- **TEXT**:
--
Page 1 of 1

Find Closing tag in nested html tags

Posted: Sat Mar 11, 2006 3:35 am
by Mehr
<div class="main">
<div class="d1a">
d1a text
</div>
<div class="d1b">
d1b text
</div>
</div>

<div class="main">
<div class="d2a">
d2a text
</div>
<div class="d2b">
d2b text
</div>
</div>

Hello,
I wanted to write a regex to match specific tags with its nested tags. In the above example, you can see there is two "main" class divs which eachone has some nested divs. I need to find the closing tag of each "main" class divs. I tried the following patterns but they didn't work:
/(<div[^>]*class\=(\"|\')Sense(\"|\')[^>]*>(<div[^>]*>.*?<\/div>)*.*?<\/div>)/is

/(<div[^>]*class\=(\"|\')Sense(\"|\')[^>]*>.*?(<div[^>]*>[^(<div)]*<\/div>.*?)*.*?<\/div>)/is

<div.*?>.*?<\/div>

/(<div[^>]*class\=(\"|\')maindiv(\"|\')[^>]*>.*?(<div.*?(\4|<\/div>)*.*?)*<\/div>)/is

/(<div[^>]*>)?(?(1).*?<\/div>)*/is

/(<div[^>]*>)?(?(1).*?<\/div>|\1)*/is

!((<div[^>]*>|</div>)*.*?(<div[^>]*>|</div>)*)!is

Every solution will be appreciated.
Thanks a lot.

Posted: Sat Mar 11, 2006 4:28 am
by Chris Corbyn
You need to use a tokenizer to do that. Perhaps looking over the BBCode parsing functions in the phpBB source would be a help ;)
--
- **RECORDS SHOWN**:

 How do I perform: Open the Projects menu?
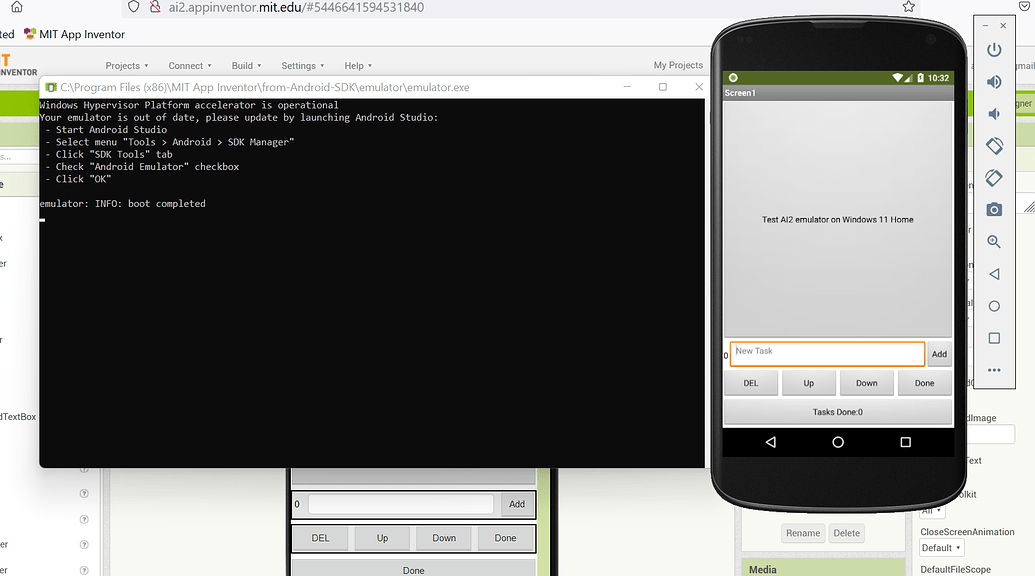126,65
--
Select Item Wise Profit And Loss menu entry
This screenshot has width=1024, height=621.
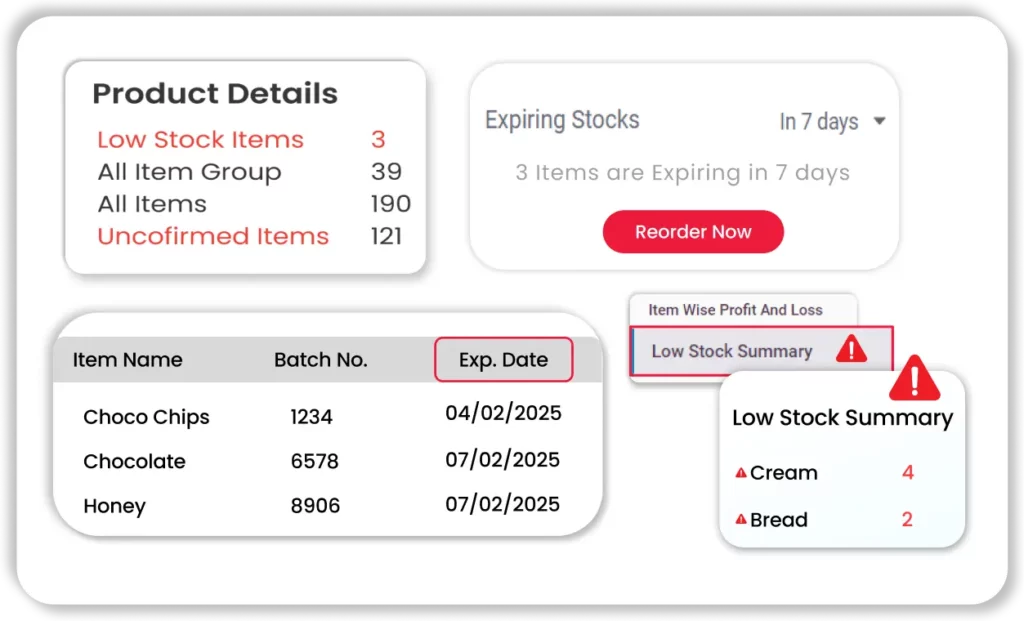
--
- **TO-DO LIST**:
[1] List every distinct class name given to a div in the sample markup at the start of the thread.
[2] Answer these questions about the thread:
(a) When was the first post made?
(b) Who wrote the reply recommending a tokenizer?
(c) What does that reply suggest looking over?
The entries are separate material, unrelated to the thread.

- **RESPONSES**:
[1] main, d1a, d1b, d2a, d2b

[2]
(a) Sat Mar 11, 2006, at 3:35 am.
(b) Chris Corbyn.
(c) The BBCode parsing functions in the phpBB source.